-- WHAT THIS TASK INVOLVES --
Put the lines of the data below into a numbered list, leaving out blank lines and any pictures.

* START *

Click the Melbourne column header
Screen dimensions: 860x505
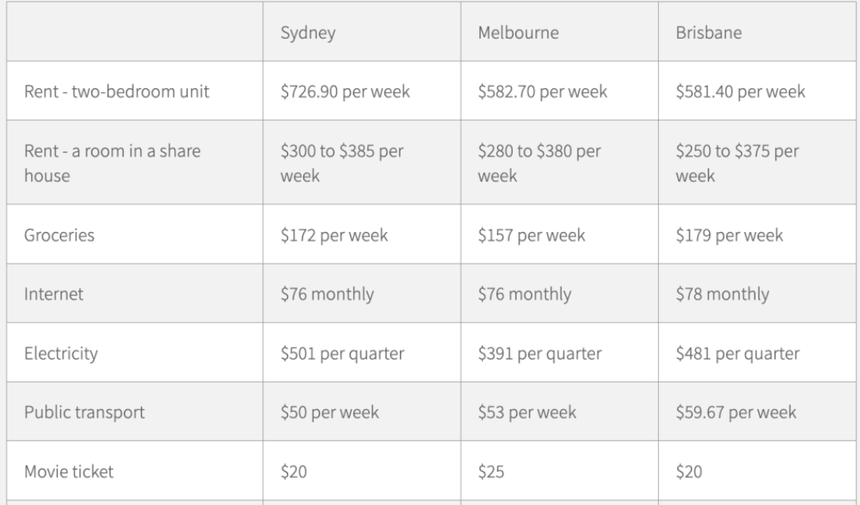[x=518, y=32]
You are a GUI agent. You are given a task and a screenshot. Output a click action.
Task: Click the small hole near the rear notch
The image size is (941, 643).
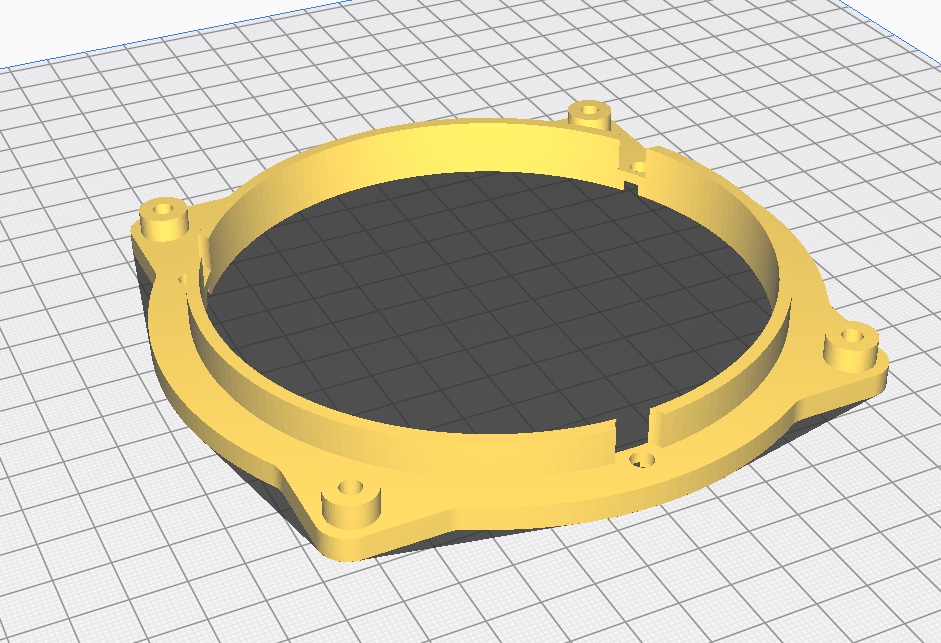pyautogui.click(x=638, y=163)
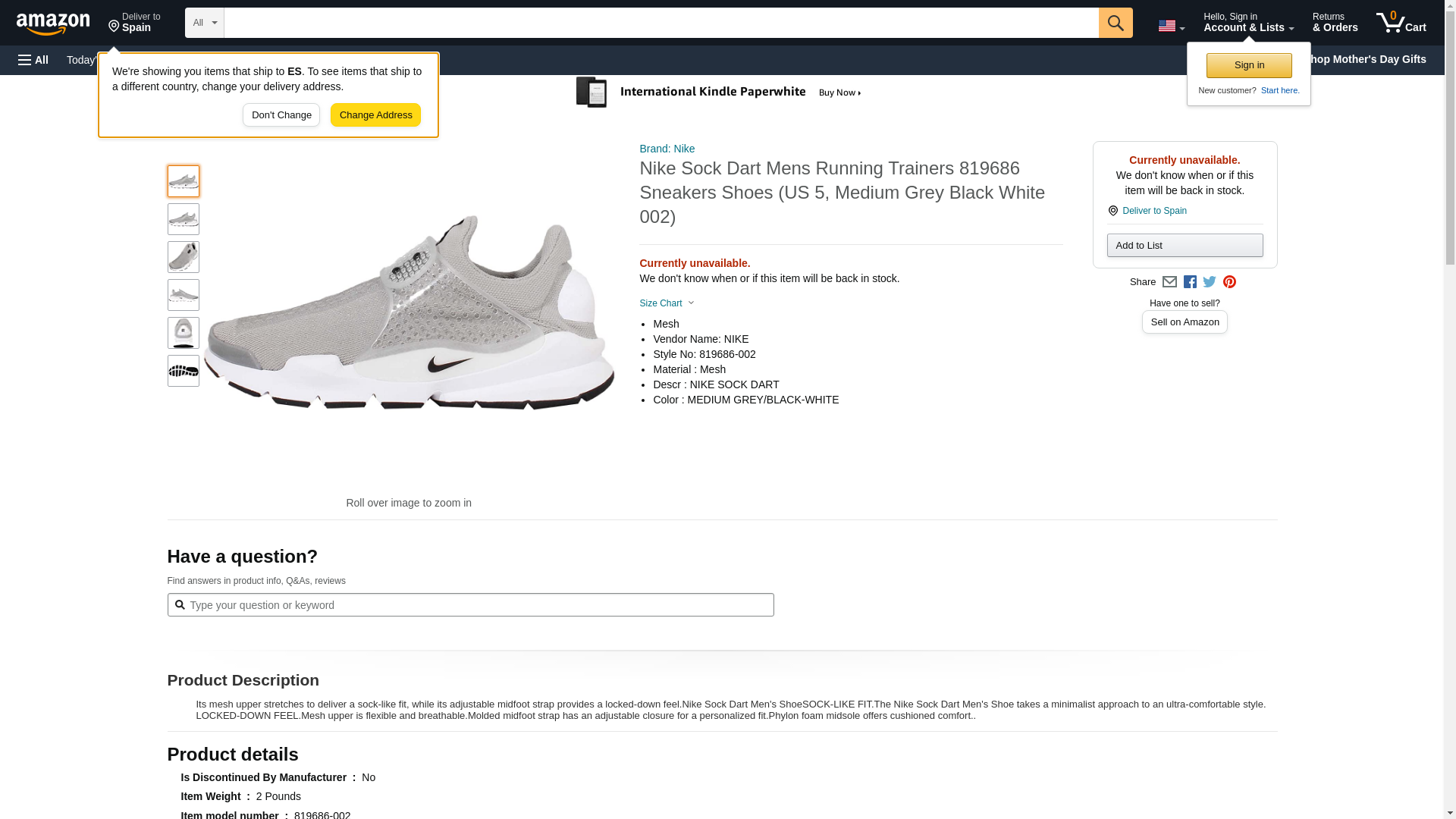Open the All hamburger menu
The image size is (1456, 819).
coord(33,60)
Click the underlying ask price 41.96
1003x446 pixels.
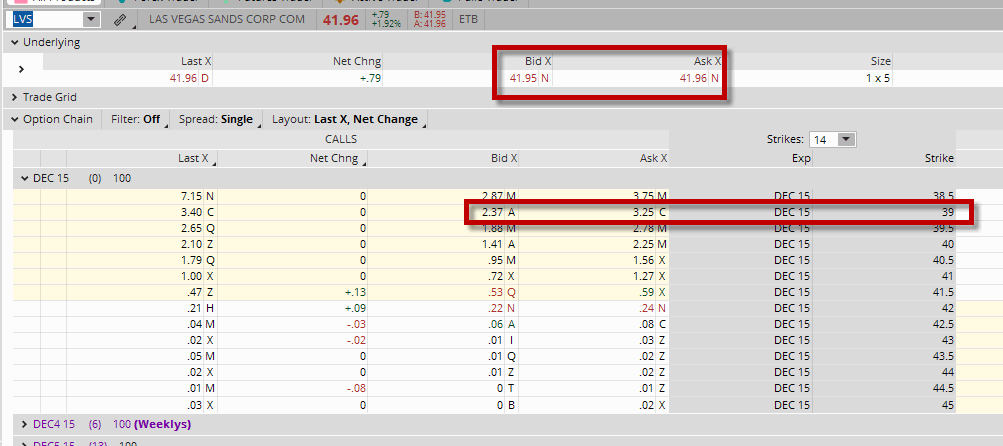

* END *

-- RESPONSE TO THE EXERCISE --
1. Click the Melbourne column header
2. Screen dimensions: 860x505
3. [x=518, y=32]
4. You are a GUI agent. You are given a task and a screenshot. Output a click action.
5. Task: Click the small hole near the rear notch
6. The image size is (941, 643).
7. pyautogui.click(x=638, y=163)
8. Open the All hamburger menu
9. The image size is (1456, 819).
10. coord(33,60)
11. Click the underlying ask price 41.96
12. 1003x446 pixels.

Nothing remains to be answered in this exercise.